Les sacres et leurs dérivatifs : les grands principes

 

On ne peut comprendre une conversation courante québécoise sans connaître un minimum de « sacres », fréquemment utilisés pour ponctuer les phrases et ajouter de l’emphase.

Les sacres sont l’équivalent des « gros mots » français, des jurons. Quand, en France, on dira « putain » ou « merde », au Québec, on utilise des mots issus du catholicisme et ses objets rituels.

Donc, voici une liste non-exhaustive (ce serait impossible!) de « sacres » québécois :

  • christ (prononcé « chriss« )
  • calice (prononcé « câlisse« )
  • tabernacle (prononcé « tabarnak« )
  • calvaire
  • ciboire
  • ostie (souvent contracté en « stie »)

et même :

  • sacrement (prononcé « sacrament« )
  • saint-crême
  • baptême
  • vierge (souvent prononcé « viarge« )
  • torieu (qui voudrait dire à l’origine « tord à dieu »)

(ahhh,même à l’écrit, ça défoule…)

Ceci dit, on utilise aussi beaucoup de dérivatifs de ces mots.
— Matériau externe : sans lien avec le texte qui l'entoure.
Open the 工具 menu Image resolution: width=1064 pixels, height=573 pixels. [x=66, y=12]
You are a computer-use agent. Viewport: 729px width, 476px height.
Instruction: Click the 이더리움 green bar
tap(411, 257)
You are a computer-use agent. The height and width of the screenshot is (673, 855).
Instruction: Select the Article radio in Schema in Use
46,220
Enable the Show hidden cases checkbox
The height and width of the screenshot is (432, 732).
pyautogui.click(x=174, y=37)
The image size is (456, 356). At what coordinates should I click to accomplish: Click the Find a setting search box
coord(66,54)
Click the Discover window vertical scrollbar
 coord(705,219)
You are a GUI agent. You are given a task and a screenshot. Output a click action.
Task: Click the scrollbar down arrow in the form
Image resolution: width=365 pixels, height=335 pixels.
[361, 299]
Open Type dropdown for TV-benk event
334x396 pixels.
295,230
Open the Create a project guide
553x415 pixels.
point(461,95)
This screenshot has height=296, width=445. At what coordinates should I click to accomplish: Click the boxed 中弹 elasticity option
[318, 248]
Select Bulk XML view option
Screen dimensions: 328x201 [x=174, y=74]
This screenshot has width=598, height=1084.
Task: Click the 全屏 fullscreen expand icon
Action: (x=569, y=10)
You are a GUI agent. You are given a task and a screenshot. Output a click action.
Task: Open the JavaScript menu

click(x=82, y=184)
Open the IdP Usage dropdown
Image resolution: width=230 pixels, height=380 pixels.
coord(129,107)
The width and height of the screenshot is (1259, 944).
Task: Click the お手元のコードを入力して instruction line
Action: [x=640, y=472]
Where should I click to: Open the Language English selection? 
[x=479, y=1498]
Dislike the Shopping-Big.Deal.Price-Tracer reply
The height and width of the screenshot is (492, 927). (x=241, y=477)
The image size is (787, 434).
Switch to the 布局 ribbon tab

Un peu comme en France, certains disent « mince » au lieu de « merde », au Québec, on dit:

  • christie ou crime pour chriss
  • câlique ou câlinne pour câlisse
  • tabarnouche, tabarouette ou tabaslak pour tabarnak
  • calvince ou caltor pour calvaire
  • cibolak pour ciboire
  • ostine pour ostie
  • batince ou bateau pour baptême
  • torpinouche à la place de torieu

Et même parfois, des contractions de 2 sacres:

  • caliboire en contraction de calisse et ciboire
  • taboire en contraction de tabarnak et ciboire

Ensuite, pour ajouter de l’emphase, on peut faire des combinaisons :

  • ostie de câlisse
  • ostie de câlisse de tabarnak
  • calisse de criss
  • criss de tabarnak

…vous avez compris le principe : il n’y en a pas! Et c’est toute la beauté de la chose. L’utilisation des « sacres » au Québec est presque passé à l’art d’un sport. Son inventivité se compare à celle du « verlan » français, quoique ce dernier soit beaucoup plus récent.